Page extract:
■ ■ ■ ■ ■ ■ ■
I'm going to choose the NTSC Square Pixel size just for starters, click OK, solid-color fill, solid-color stroke, whatever color you like. How about back to the red we were working with earlier? And now change your shape selection to Star. Star is the most complex of the parametric shapes, so this will give you more options to play with later on. Go to my Comp panel, toggle apostrophe, just to make sure I'm more or less centered. It's not critical, but it'll just give us room to play with. Apostrophe again to make it go away and drag out my polystar.
I'm now actually going to knock it down to a fairly simple four-point star. Press Shift to center out the rotation. But this is a more interesting shape than just a rectangle. Now I'll release the mouse. And as before, we have a shape layer with a shape group called Polystar. There's this particular parameters, such as a number of Points, Inner and Outer Radius, rounding, et cetera. I'll twirl that up. Most of the shape effects can be applied after a shape group. However, I like to keep things inside the shape group just for organization.
So I'm going to make sure I have by group selected before I use the Add button. The first one we're going to play around with is Trim Paths. This is a way you can make a shape layer draw on or draw off by animating the Start or End properties. If we turn off our fill for a second and did Trim Paths, you'll see we'd be trimming just our stroke. Now I'll turn that fill back on.
If you have multiple shapes inside your shape group, you can go ahead and draw them all on simultaneously or one after the other. This is very similar to what the Stroke effect could do with mask shapes. One other thing that's kind of interesting about Trim Paths is if you want to have a partial path, like say that much, you can use the Offset parameter to chase around your shape. Again, that's particularly useful if you happen to set your fill off and all you have is a stroke, because now you'll chase around the outline of your shape.
I can turn off my Outlines, so you can see that more in isolation. I'll turn this back on so you can see the original shape. Like all other elements of a shape group, you do have a visibility eyeball right next to your shape effects. And I'll just turn off Trim Paths for now. I'll select my shape group again and this time pick something a little bit more fun, like Twist. What Twist does is very simply twist your shape around a center point.
■ ■ ■ ■ ■ ■ ■
Data rows:
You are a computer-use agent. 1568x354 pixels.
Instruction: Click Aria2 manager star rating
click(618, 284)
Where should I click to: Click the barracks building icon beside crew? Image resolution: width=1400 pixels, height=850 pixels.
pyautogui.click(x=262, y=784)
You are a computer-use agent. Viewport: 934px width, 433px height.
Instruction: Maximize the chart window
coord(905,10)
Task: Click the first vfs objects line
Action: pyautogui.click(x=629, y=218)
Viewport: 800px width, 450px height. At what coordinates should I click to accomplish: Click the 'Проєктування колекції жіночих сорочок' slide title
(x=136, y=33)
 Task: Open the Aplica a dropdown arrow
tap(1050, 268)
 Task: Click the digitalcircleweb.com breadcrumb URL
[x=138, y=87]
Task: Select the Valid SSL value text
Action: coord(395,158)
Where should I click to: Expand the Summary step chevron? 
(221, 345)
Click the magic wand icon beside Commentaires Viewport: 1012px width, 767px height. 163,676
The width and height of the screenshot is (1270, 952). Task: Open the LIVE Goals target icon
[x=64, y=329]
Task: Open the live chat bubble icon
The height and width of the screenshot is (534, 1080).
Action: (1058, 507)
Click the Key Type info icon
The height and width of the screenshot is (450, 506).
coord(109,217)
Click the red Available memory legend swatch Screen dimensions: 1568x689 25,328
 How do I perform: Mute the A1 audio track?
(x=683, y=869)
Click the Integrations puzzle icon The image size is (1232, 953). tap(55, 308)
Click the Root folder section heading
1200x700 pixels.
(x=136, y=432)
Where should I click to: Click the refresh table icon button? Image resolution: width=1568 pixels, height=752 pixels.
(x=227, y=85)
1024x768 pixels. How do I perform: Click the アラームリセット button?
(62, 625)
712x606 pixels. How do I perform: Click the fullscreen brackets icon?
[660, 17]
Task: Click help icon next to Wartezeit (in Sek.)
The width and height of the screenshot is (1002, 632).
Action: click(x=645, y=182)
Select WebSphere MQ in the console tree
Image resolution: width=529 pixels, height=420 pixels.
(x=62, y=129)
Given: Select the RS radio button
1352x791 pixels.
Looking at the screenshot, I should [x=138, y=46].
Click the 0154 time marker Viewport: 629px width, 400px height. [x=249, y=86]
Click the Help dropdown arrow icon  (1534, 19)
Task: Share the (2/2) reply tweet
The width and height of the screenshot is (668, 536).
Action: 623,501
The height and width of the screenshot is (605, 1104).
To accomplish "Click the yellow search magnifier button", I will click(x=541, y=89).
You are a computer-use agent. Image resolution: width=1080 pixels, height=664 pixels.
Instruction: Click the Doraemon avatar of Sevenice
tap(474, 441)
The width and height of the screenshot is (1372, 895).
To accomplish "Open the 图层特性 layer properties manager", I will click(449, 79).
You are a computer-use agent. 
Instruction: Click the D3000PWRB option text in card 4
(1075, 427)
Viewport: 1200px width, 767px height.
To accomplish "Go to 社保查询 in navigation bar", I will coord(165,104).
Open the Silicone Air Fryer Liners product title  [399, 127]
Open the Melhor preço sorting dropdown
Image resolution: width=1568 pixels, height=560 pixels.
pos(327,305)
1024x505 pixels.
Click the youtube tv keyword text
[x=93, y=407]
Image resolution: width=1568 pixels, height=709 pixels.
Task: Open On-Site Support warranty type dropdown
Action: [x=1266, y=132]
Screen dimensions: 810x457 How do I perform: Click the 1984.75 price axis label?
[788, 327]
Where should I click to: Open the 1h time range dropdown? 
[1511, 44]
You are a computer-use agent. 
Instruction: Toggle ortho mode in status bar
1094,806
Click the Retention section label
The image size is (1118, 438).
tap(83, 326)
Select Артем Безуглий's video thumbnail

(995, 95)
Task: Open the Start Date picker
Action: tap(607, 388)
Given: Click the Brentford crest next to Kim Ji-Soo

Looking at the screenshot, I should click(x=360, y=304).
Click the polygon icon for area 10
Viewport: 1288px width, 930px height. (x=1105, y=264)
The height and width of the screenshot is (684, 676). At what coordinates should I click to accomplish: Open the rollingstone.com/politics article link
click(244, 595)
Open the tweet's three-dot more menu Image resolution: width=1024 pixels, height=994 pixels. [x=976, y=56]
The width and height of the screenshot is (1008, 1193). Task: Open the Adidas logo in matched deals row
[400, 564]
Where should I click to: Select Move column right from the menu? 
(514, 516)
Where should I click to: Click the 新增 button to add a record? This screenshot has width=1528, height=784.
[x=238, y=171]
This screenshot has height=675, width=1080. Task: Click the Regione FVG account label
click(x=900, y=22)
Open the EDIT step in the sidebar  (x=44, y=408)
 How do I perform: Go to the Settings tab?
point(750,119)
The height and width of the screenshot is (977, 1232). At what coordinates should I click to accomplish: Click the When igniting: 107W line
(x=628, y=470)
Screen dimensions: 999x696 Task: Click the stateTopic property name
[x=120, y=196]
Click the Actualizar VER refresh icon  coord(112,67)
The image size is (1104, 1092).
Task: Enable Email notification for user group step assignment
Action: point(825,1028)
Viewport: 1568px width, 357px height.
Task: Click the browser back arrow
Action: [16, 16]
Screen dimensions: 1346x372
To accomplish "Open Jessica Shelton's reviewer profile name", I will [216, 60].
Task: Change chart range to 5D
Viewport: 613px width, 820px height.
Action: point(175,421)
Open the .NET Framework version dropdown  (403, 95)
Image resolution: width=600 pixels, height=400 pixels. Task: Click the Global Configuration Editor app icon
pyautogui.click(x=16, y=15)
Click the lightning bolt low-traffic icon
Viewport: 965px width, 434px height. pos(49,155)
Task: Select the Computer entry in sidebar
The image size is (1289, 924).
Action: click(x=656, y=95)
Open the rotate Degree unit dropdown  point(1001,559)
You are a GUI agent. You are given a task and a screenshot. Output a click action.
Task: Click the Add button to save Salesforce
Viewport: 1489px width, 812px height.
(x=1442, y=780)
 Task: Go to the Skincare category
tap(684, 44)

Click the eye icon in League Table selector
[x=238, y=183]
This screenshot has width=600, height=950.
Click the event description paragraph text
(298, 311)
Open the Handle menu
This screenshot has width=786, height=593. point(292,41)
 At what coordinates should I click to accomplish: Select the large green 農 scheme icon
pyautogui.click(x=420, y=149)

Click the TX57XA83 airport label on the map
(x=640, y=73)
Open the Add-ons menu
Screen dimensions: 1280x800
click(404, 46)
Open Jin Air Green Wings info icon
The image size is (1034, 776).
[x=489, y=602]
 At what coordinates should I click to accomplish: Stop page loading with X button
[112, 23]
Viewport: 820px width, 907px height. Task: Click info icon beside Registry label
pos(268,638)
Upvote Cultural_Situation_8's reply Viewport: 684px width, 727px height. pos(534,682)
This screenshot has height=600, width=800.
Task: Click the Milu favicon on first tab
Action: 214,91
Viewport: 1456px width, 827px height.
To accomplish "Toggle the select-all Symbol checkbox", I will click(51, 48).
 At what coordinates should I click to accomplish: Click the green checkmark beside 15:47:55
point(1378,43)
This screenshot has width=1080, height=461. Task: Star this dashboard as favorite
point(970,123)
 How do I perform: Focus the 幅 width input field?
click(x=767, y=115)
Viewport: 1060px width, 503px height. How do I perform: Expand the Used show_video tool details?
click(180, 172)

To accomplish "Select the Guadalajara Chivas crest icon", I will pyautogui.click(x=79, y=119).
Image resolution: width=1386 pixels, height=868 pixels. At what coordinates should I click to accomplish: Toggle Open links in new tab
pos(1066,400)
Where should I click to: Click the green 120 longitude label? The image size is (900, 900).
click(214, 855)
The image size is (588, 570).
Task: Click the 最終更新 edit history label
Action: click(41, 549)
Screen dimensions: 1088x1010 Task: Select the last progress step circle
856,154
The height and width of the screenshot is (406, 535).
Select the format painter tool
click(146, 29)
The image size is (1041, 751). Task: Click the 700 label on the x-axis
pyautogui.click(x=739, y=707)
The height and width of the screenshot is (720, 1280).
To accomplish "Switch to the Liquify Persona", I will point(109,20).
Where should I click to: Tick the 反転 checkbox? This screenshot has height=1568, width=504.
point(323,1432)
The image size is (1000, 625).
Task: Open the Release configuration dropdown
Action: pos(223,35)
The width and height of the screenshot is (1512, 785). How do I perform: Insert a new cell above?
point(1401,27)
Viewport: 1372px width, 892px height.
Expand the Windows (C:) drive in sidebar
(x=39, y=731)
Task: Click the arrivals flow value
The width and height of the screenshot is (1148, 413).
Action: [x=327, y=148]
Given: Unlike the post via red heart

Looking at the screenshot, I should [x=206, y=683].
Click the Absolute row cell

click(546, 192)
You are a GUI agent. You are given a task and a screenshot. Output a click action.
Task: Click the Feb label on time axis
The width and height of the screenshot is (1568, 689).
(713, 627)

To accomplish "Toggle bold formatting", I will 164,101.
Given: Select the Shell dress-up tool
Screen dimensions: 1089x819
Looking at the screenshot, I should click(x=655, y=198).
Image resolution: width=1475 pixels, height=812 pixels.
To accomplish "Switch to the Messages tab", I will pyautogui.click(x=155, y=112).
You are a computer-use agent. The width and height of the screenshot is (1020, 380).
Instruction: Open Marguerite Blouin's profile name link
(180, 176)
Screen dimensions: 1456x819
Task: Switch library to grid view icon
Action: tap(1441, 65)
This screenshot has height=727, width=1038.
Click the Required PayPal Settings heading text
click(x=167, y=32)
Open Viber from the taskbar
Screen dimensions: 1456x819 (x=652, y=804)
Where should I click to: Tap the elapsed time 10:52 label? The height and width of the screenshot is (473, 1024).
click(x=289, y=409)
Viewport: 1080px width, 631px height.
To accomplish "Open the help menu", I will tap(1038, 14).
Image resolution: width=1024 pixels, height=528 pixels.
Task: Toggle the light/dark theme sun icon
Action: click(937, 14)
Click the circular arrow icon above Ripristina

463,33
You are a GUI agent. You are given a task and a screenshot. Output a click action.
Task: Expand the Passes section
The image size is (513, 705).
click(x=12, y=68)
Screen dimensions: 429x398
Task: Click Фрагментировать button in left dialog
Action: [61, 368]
■ ■ ■ ■ ■ ■ ■
Written tasks:
1/ Answer each question from the shape layer tutorial, one per line:
(a) Which shape is called the most complex of the parametric shapes?
(b) Which properties are animated with Trim Paths to make a shape layer draw on or draw off?
(c) What does Twist do to a shape?
2/ Write a continuation of the shape layer tutorial that picks up right after its final sentence.

Expected outputs:
1/
(a) Star
(b) The Start or End properties
(c) It twists the shape around a center point.

2/
And you can see you can quickly create really cool things like saw blades, tribal tattoo forms, et cetera. Since twist is happening after your shape path, any change to your shape path will then get twisted. For example, if you were to animate the radius, you'll get some interesting effects. Same with things such as the Roundness; those will get twisted as well. And I'll undo. Twirl that up, twirl up Twist, and turn that off.
Select my group, and we'll keep getting more complex. Beyond Twist is one of my favorite shape effects, Pucker & Bloat. Not only does it have great name, it creates some very fun distortions to your shapes. Basically it decides if the segments between vertices of the shape get bowed outward or pulled inward. Outward is bloating, inward is puckering, and you'll see some interesting things happen at the vertices.
As you pucker in, the overshoot back out again. So this is a way of quickly creating some very complex shapes. So as you can see how things fill in, I'll turn on that solid color again. This, like virtually any other primary shape layers, can be animated, so you can create some really fun graphical animations with frankly a minimum amount of work on your part. For example, this shape would have taken quite a while to draw by hand, but instead, it's just a four- point star and a shape affect.
I'll knock this down a little bit so you can see what's going on, and again any changes to say the Radius of your shapes affect the final result. Twirl this up and turn off Pucker & Bloat for now. If a Pucker & Bloat is a bit too organic for you, it's hard-edge brother is Zig Zag. Once I turn that on, you'll see we get these serrated teeth along the segments of our particular shape. I'll twirl that open, and you have a couple of different parameters.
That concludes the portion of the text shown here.